Brief —
Both ends included, set down the lines from the line containing "Instruction: Show more" through the last line of the records below, without pictures.

[[ Recorded data open ]]

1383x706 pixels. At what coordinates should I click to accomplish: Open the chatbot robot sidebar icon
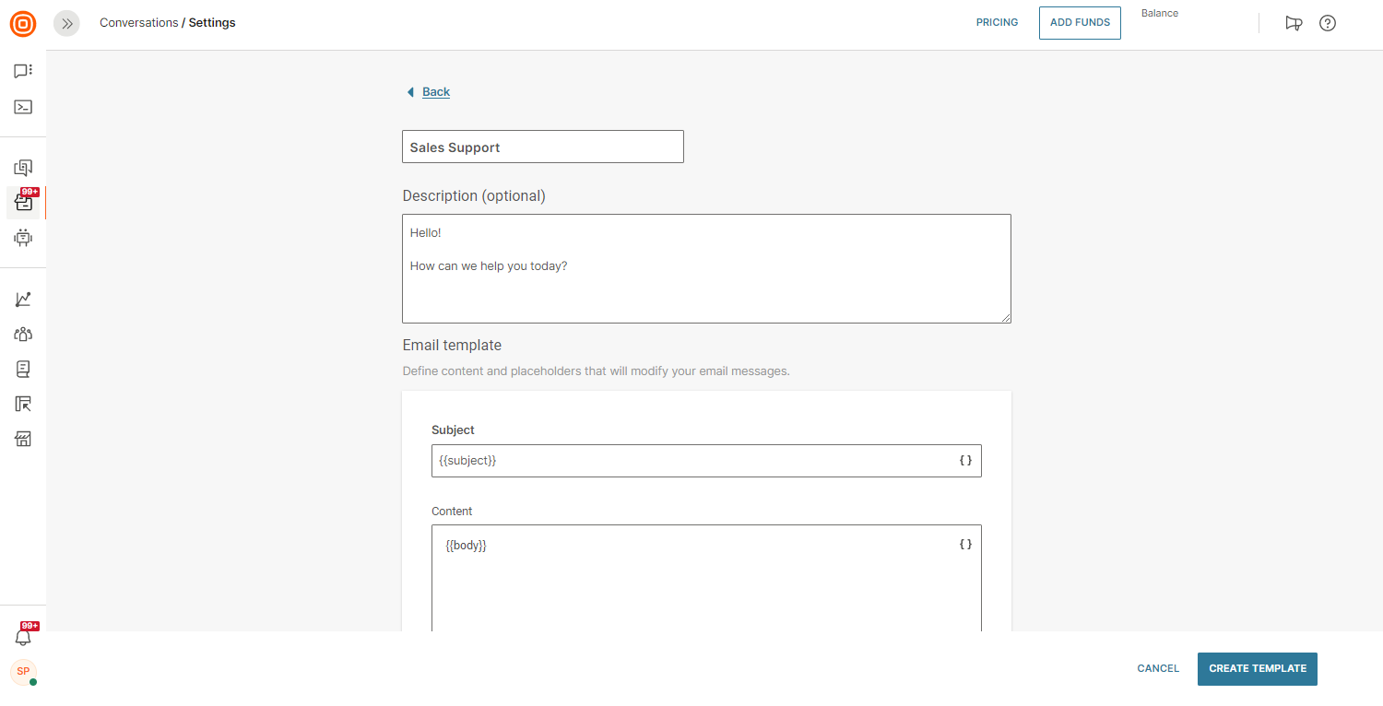(23, 238)
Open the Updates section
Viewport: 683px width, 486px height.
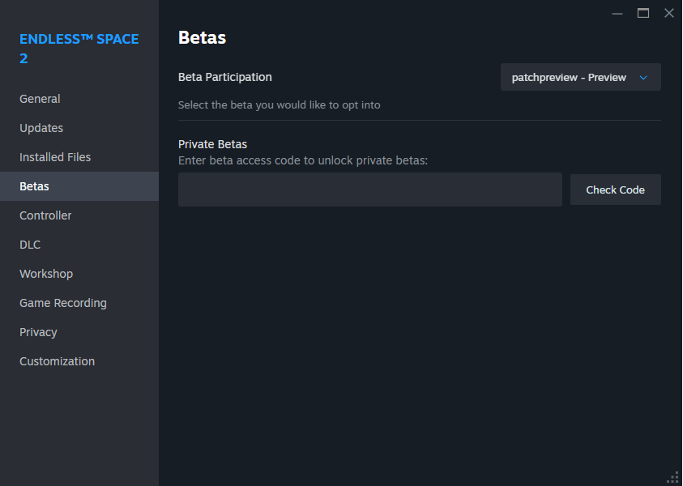click(x=41, y=127)
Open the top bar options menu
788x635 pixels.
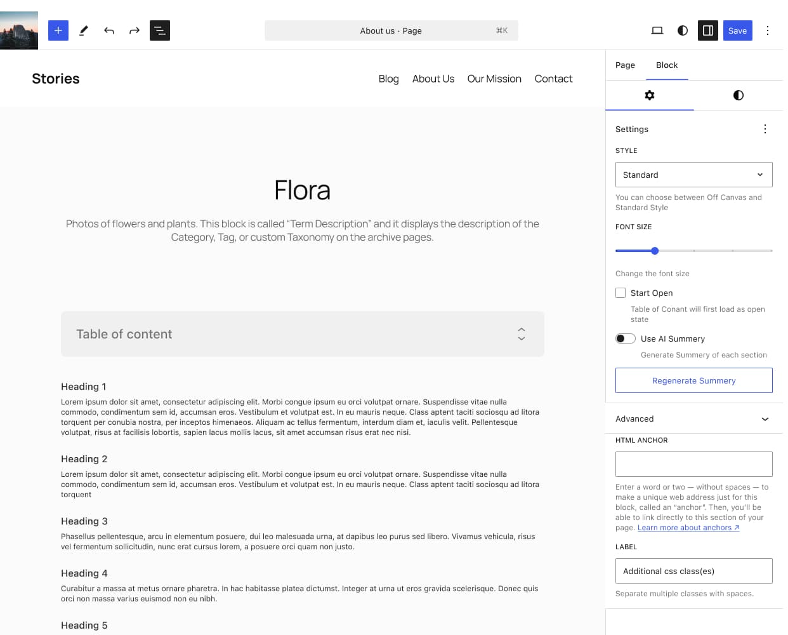coord(768,30)
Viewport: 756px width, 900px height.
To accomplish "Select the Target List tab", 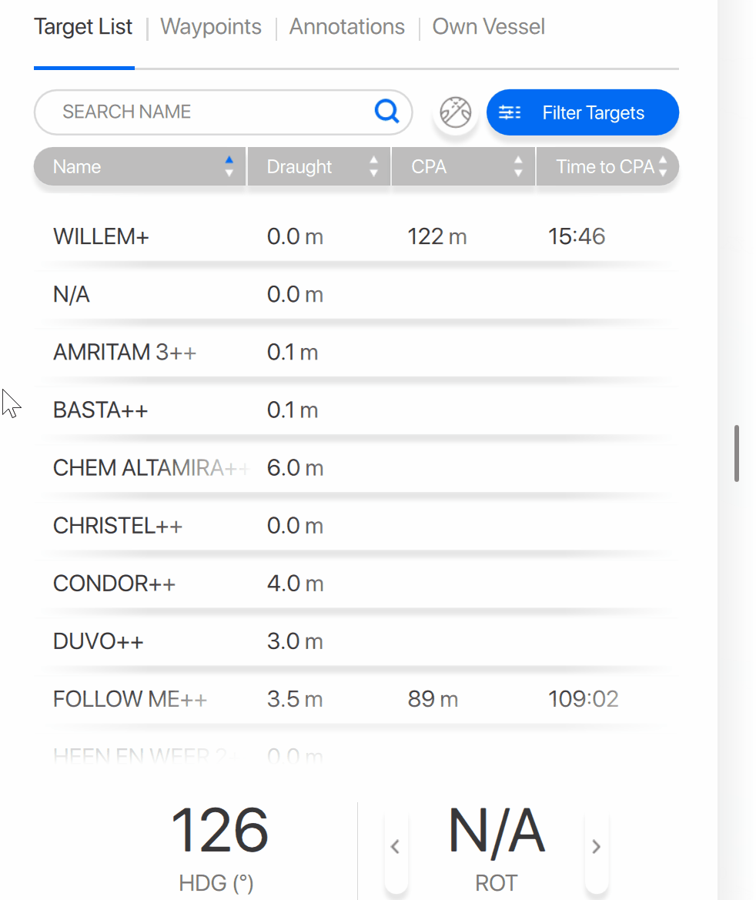I will (x=83, y=27).
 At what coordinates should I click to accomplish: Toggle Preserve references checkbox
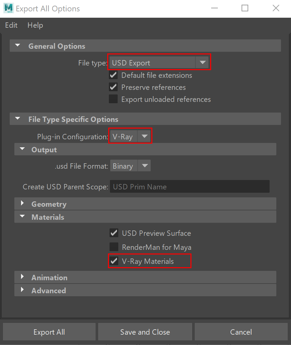[113, 87]
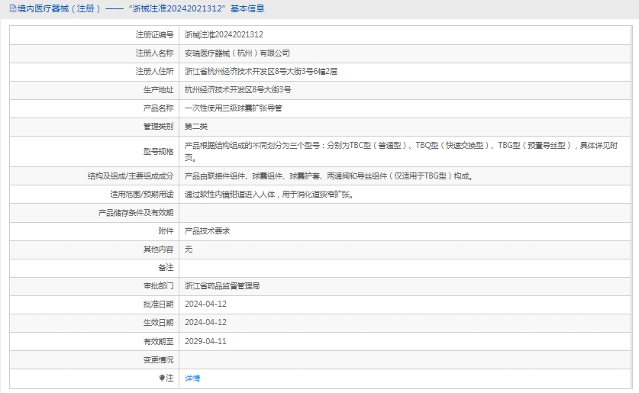Viewport: 639px width, 393px height.
Task: Click product name 一次性使用三级球囊扩张导管
Action: (x=234, y=108)
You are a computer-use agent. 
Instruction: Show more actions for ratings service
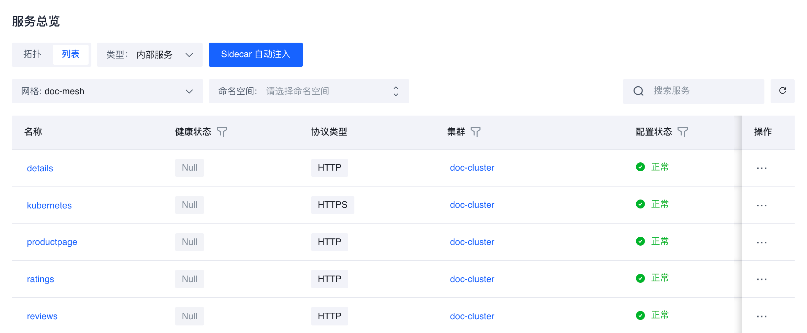tap(761, 279)
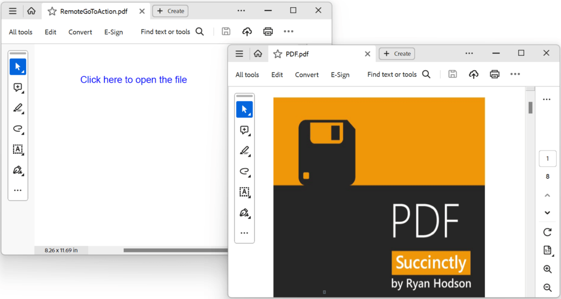Screen dimensions: 561x299
Task: Print the PDF.pdf document
Action: coord(495,74)
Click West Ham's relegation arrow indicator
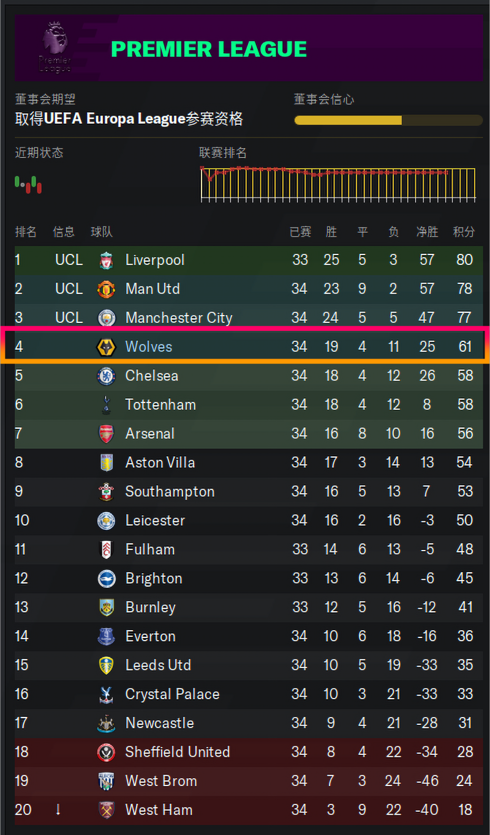This screenshot has height=835, width=490. pyautogui.click(x=58, y=810)
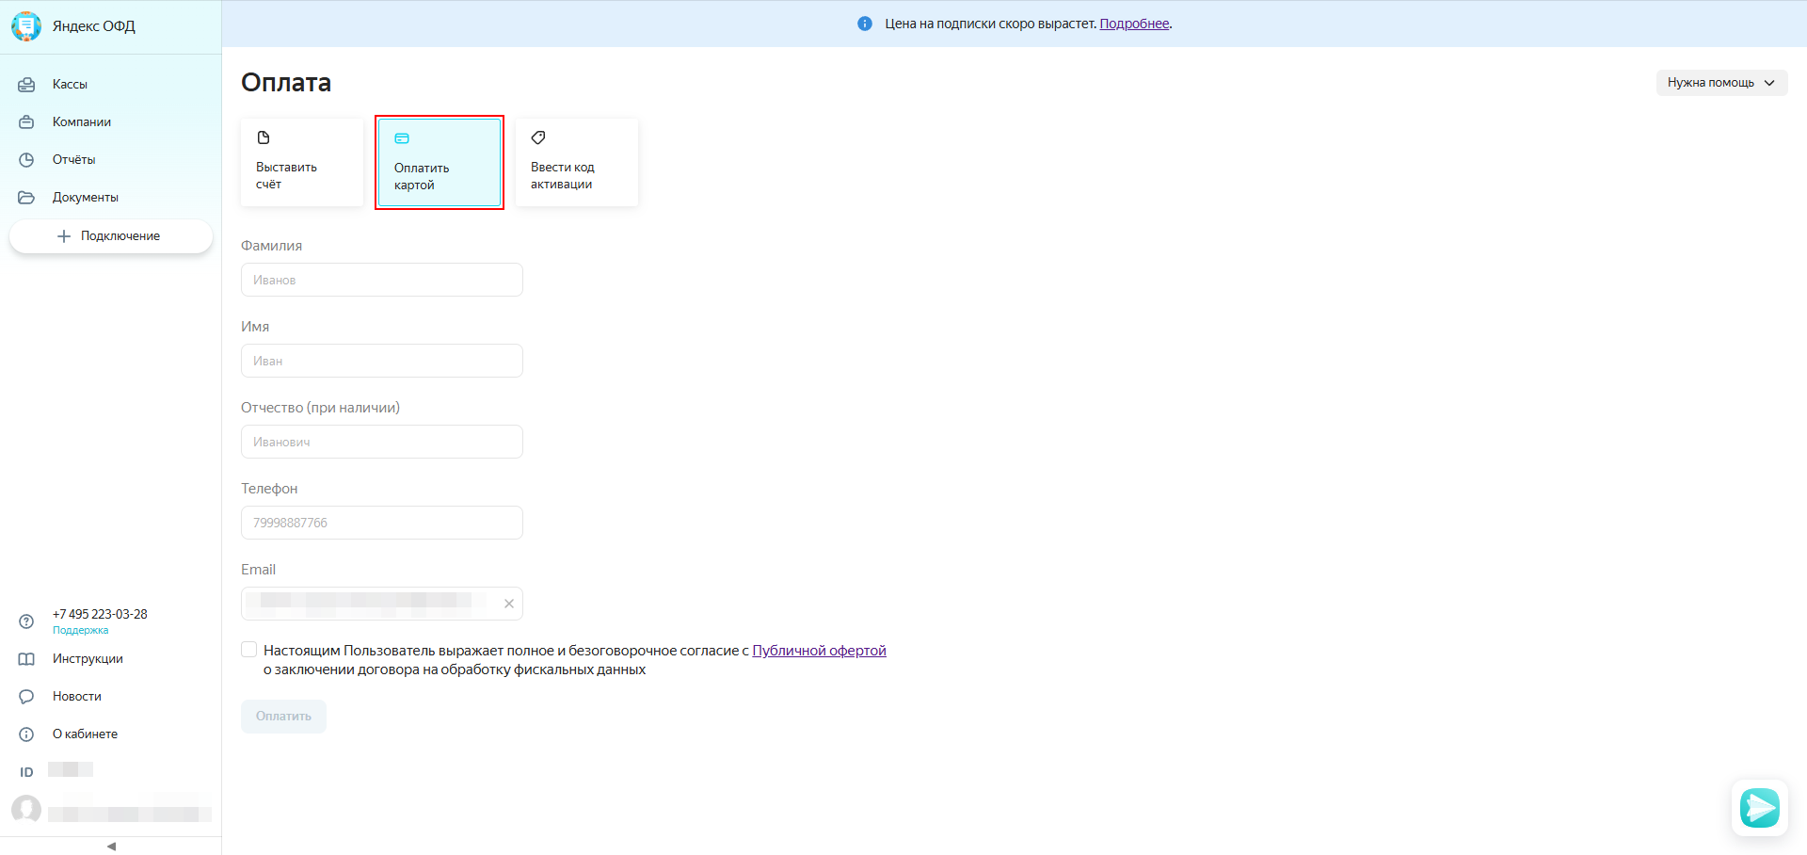Clear the Email field with X icon
The width and height of the screenshot is (1807, 855).
click(509, 604)
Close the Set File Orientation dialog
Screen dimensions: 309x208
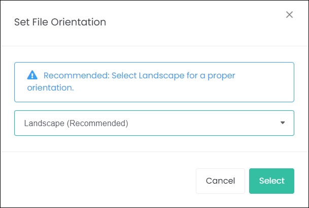(x=289, y=15)

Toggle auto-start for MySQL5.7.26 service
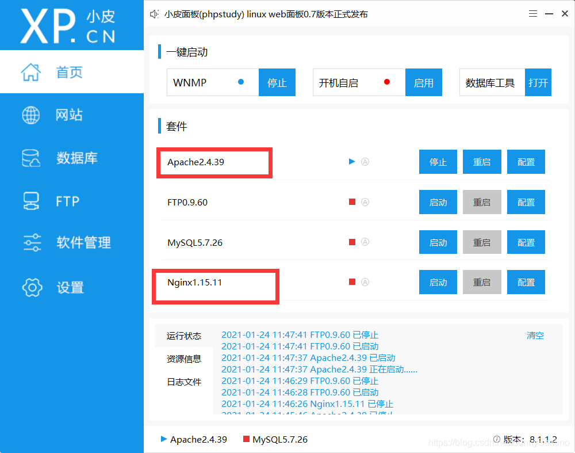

[[ Recorded data closed ]]

The answer —
Instruction: Show more actions for ratings service
tap(761, 279)
Screen dimensions: 561x299
Task: Print the PDF.pdf document
Action: coord(495,74)
Click West Ham's relegation arrow indicator
This screenshot has height=835, width=490. pyautogui.click(x=58, y=810)
Clear the Email field with X icon
The width and height of the screenshot is (1807, 855).
click(509, 604)
Close the Set File Orientation dialog
Screen dimensions: 309x208
(x=289, y=15)

Toggle auto-start for MySQL5.7.26 service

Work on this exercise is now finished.